GIVEN REQUEST: Swap "Users" for "Groups" in everything from the start of the entries down to the line containing "pos(154,219)", and leave the rest as it is.

Rows from a dataset:
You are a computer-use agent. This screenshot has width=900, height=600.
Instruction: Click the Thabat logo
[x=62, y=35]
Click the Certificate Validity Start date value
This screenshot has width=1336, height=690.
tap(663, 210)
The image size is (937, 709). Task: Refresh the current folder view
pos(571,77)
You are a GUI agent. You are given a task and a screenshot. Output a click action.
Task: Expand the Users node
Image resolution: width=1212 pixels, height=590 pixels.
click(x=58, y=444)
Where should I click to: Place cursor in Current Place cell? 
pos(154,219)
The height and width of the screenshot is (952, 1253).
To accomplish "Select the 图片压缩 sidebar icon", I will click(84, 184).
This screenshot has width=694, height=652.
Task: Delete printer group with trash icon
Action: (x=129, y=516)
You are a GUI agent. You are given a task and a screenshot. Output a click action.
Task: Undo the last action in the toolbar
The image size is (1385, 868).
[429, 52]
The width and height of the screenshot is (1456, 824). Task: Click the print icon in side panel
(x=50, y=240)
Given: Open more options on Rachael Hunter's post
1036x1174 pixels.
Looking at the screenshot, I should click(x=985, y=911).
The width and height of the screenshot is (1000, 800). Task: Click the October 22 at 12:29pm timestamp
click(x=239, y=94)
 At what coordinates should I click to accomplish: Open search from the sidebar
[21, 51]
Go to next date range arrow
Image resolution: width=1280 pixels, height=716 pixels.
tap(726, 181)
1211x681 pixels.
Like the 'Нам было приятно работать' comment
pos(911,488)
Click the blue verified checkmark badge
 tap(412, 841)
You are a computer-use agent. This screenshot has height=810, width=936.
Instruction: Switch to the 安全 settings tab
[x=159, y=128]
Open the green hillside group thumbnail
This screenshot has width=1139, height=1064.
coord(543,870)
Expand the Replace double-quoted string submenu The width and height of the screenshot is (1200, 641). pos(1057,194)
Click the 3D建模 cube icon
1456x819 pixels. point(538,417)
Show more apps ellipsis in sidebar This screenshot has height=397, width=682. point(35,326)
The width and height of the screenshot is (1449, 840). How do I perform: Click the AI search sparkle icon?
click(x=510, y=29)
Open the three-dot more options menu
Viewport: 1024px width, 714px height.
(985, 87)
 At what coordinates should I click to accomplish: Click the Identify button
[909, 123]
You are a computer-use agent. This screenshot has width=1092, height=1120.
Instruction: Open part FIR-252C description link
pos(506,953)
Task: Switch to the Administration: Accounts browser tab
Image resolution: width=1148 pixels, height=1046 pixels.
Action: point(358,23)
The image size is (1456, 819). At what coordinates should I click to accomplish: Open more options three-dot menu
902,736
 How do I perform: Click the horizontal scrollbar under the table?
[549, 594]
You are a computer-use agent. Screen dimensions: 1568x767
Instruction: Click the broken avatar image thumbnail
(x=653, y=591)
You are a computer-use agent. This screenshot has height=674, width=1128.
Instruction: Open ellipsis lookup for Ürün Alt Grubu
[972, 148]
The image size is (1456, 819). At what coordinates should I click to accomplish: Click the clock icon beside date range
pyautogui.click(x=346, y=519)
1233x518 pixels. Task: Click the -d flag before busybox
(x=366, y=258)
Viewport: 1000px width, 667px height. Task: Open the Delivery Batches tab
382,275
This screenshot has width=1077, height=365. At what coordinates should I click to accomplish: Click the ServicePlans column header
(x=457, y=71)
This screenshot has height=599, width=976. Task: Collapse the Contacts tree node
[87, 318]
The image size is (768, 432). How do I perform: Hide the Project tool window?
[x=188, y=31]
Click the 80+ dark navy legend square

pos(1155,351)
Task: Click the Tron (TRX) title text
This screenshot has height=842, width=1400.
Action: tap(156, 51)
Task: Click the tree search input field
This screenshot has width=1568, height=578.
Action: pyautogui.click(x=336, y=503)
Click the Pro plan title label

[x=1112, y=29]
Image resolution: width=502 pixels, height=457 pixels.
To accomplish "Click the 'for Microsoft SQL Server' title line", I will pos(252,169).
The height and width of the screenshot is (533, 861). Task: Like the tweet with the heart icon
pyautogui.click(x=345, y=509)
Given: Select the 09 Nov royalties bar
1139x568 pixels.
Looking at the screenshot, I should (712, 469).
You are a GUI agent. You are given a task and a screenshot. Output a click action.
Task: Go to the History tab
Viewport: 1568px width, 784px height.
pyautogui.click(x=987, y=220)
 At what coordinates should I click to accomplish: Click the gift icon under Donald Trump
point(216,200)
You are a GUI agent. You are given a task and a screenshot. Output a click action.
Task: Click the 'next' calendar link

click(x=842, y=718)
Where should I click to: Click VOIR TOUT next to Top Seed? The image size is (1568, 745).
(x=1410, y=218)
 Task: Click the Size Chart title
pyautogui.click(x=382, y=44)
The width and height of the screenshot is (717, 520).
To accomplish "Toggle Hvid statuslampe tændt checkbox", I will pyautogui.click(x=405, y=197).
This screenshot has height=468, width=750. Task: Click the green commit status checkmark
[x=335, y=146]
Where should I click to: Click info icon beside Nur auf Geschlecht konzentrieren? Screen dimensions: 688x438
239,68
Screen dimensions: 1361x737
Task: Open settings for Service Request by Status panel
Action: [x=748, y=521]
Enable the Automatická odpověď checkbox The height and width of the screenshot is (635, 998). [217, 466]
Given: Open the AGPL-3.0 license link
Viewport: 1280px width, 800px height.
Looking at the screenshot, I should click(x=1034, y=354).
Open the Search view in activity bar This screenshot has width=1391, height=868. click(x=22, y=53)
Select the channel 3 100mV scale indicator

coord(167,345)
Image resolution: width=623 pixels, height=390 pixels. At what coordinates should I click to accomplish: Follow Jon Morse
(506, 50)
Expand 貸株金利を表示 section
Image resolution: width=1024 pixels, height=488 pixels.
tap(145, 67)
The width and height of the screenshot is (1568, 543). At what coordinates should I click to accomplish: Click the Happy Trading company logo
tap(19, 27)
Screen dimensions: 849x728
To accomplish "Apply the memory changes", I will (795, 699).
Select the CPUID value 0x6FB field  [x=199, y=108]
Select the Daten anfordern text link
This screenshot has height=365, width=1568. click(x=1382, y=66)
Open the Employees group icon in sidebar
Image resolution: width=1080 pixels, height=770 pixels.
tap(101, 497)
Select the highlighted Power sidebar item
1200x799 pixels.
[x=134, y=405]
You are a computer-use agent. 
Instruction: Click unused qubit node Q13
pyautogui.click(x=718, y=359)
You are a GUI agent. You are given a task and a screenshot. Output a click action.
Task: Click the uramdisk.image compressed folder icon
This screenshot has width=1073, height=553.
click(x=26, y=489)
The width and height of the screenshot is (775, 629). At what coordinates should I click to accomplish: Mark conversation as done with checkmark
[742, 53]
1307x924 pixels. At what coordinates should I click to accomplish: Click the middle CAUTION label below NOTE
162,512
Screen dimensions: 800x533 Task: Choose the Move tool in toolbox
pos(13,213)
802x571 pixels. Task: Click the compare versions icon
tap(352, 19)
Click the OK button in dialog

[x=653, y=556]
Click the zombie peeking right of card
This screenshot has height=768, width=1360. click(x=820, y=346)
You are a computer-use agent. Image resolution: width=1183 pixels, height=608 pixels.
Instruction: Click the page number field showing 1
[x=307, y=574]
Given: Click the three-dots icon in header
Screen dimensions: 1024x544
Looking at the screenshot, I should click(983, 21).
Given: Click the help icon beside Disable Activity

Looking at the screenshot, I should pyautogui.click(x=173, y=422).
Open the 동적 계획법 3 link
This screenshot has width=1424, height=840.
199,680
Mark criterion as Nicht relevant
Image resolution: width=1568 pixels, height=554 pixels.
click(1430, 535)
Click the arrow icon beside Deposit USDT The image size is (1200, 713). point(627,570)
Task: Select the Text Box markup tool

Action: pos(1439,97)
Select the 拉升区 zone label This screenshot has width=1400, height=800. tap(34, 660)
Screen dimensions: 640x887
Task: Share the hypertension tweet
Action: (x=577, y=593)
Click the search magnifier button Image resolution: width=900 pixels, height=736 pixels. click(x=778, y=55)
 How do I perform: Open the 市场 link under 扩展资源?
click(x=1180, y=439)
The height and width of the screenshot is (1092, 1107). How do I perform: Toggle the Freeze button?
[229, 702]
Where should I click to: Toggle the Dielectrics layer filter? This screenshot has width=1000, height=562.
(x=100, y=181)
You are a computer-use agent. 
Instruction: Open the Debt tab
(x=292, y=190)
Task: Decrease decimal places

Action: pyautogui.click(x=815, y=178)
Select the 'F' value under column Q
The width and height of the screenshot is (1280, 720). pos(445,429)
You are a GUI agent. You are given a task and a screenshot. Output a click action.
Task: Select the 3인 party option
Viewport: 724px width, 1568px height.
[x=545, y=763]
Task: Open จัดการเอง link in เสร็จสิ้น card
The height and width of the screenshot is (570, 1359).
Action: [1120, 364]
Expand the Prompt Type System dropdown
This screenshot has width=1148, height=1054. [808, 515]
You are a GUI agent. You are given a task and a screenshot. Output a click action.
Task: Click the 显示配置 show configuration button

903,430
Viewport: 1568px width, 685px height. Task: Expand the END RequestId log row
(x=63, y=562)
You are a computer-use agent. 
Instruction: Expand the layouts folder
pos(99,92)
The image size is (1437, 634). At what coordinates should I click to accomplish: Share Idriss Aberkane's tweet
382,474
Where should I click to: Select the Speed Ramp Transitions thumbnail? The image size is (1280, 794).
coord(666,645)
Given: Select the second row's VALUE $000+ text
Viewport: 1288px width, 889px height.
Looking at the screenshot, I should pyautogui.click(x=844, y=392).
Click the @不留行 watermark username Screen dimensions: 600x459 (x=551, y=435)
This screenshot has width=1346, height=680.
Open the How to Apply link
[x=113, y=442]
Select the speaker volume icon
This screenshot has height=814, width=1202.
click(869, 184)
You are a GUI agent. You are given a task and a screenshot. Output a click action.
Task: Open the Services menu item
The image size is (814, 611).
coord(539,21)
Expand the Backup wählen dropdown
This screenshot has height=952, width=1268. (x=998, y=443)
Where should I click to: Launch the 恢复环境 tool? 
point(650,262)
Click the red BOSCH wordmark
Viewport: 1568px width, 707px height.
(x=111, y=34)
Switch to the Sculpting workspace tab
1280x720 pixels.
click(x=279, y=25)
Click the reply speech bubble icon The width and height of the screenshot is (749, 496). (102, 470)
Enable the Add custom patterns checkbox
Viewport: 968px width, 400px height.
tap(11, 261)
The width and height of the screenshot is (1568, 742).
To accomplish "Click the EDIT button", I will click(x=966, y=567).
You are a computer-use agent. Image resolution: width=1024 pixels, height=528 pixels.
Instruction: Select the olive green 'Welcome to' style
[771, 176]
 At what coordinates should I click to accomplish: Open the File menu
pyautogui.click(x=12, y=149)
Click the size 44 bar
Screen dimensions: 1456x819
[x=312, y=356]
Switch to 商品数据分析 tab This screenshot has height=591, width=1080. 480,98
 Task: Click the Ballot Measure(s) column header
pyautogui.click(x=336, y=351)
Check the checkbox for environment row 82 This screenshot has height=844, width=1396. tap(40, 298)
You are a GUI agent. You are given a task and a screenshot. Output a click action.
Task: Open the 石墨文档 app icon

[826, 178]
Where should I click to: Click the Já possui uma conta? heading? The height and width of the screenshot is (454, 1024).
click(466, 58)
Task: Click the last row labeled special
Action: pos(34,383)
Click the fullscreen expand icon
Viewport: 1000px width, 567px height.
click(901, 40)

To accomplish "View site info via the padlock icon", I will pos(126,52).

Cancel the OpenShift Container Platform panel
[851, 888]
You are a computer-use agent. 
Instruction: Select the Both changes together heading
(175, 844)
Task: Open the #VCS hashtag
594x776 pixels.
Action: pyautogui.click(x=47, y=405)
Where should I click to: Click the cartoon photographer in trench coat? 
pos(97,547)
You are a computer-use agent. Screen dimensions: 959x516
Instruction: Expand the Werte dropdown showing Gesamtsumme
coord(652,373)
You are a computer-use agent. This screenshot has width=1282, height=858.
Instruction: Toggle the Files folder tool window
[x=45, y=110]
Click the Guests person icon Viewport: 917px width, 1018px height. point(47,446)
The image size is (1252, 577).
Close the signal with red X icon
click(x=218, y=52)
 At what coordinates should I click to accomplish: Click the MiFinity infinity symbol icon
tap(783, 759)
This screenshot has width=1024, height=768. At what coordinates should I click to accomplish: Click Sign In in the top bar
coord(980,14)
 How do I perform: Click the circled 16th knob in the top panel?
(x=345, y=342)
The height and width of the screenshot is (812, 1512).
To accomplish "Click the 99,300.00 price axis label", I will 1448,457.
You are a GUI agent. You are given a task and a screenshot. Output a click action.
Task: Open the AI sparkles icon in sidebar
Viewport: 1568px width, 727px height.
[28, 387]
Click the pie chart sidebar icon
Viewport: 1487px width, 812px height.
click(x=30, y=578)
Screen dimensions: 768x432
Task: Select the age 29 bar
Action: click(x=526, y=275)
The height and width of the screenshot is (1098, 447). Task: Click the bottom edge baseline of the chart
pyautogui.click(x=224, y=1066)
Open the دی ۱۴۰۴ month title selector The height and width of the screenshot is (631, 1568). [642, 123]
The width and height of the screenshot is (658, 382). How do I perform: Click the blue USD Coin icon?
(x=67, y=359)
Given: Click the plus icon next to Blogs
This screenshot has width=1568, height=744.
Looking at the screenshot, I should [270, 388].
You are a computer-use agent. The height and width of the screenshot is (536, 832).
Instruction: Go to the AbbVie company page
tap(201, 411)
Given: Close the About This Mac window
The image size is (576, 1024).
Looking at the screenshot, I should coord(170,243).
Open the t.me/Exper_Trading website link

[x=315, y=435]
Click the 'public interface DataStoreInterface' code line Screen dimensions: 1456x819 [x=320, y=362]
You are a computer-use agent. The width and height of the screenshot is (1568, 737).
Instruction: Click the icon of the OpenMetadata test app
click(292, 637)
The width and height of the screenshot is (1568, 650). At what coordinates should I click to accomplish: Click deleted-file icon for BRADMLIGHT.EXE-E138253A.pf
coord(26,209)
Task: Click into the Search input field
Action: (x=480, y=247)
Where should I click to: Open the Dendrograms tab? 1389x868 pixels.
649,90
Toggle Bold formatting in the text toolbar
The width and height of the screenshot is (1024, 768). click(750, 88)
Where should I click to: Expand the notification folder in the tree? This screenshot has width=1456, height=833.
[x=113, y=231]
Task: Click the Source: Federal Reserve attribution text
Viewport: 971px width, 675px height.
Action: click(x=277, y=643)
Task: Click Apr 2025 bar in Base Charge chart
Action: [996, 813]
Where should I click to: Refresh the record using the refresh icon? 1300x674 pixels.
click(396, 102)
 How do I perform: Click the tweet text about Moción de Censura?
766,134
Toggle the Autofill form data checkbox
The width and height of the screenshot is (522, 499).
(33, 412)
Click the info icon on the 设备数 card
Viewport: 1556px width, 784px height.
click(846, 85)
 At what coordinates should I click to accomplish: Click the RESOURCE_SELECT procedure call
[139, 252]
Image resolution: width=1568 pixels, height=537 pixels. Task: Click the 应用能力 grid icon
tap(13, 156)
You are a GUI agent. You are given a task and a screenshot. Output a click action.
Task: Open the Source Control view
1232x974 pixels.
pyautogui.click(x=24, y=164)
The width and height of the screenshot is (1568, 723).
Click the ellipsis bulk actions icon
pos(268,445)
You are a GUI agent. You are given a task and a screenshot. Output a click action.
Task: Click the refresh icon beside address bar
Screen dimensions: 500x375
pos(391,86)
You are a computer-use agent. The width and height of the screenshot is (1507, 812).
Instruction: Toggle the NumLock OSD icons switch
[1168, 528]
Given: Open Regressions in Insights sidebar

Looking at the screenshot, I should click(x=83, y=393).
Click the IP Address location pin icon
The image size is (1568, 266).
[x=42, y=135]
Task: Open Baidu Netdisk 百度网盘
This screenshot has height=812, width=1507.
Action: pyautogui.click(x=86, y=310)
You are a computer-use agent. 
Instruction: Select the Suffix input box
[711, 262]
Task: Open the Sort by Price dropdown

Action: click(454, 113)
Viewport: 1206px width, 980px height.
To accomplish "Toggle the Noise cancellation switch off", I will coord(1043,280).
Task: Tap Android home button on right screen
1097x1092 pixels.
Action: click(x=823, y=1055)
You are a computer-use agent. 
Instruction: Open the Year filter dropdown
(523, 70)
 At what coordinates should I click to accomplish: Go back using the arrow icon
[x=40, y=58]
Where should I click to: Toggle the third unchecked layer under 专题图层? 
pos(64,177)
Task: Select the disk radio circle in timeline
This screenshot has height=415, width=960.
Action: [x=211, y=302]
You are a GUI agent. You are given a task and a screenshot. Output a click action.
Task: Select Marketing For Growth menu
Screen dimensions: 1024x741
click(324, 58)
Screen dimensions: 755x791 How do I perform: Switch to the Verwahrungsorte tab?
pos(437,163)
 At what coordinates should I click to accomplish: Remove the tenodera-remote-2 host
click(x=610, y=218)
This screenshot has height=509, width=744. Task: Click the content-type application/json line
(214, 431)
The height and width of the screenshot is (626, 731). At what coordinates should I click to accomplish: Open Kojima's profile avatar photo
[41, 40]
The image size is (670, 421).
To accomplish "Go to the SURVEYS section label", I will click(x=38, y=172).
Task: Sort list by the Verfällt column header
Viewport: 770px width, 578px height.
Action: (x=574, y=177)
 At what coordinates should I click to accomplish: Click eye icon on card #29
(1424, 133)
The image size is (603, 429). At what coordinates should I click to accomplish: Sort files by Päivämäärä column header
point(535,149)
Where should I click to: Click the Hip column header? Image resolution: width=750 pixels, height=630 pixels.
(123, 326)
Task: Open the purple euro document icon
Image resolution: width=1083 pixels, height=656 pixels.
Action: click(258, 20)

WRITTEN RESPONSE:
You are a computer-use agent. This screenshot has width=900, height=600.
Instruction: Click the Thabat logo
[x=62, y=35]
Click the Certificate Validity Start date value
This screenshot has width=1336, height=690.
tap(663, 210)
The image size is (937, 709). Task: Refresh the current folder view
pos(571,77)
You are a GUI agent. You are given a task and a screenshot. Output a click action.
Task: Expand the Groups node
Image resolution: width=1212 pixels, height=590 pixels.
click(x=58, y=444)
Where should I click to: Place cursor in Current Place cell? 
pos(154,219)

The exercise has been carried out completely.